Why there and not somewhere else? Why Tokyo? Why Dresden? Why Hamburg? Why London? Why Warsaw? Why anywhere?

 

An army barrack would not have yielded many casualties, and would easily been dismissed as acceptable war damage (Japan had just lost 96,000 men on Okinawa and didn't get overly concerned), nor would a city too small do. A city too big or of cultural signifigance would have been a rallying cry to fight on. Kokura was the primary target for the fat man bomb, but bad weather sent the plane to the secondary target-Nagasaki- complete with an army barrack, an arms plant and a shipyard. A three for one deal. The ruthless calculus of death.

Sun, 08/08/2010 - 00:36 | 509328 maddy10
maddy10's picture

my point,exactly!

Ruthless,efficient but not justifiable!

That's that!

No winners no losers in war!

How do you do justice for lives lost in pearl harbour or hiroshima!

Or soldiers in all wars so far!

No answers just facts!

Sun, 08/08/2010 - 01:50 | 509366 robobbob
robobbob's picture

Here's your answer, and you're not going to like it:

They're evil and they started it.

 

actually its a complex psychological issue. At its heart, our system that mostly attacks and controls you with the corruption of money, was physically attacked by competing systems that literally attacks and controls you by the overt force of the state. What they tried to do actually using bombs and guns, our system usually does using the treaties, aid packages, loans, gunboat diplomacy

Add to that the atrocities we committed were limited to the necessity of ending the war. Many of the atrocities they carried out, especialy some of the most egregious, were part of policies that were a fundamental and integral part of the system they were trying to implement.

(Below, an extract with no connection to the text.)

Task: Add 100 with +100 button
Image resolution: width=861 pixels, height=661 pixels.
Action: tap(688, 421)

And so we're back at: they're evil and they started it.

Sat, 08/07/2010 - 20:03 | 509128 Teaser
Teaser's picture

Not only do we have to contend with the enemies of our nation, the terrorists, the Chinese, the Russians, and countless others who just can't wait to kill us, we also have to contend with the traitors from within, who are being bred in our leftist universities, faster than rabbits on Viagra.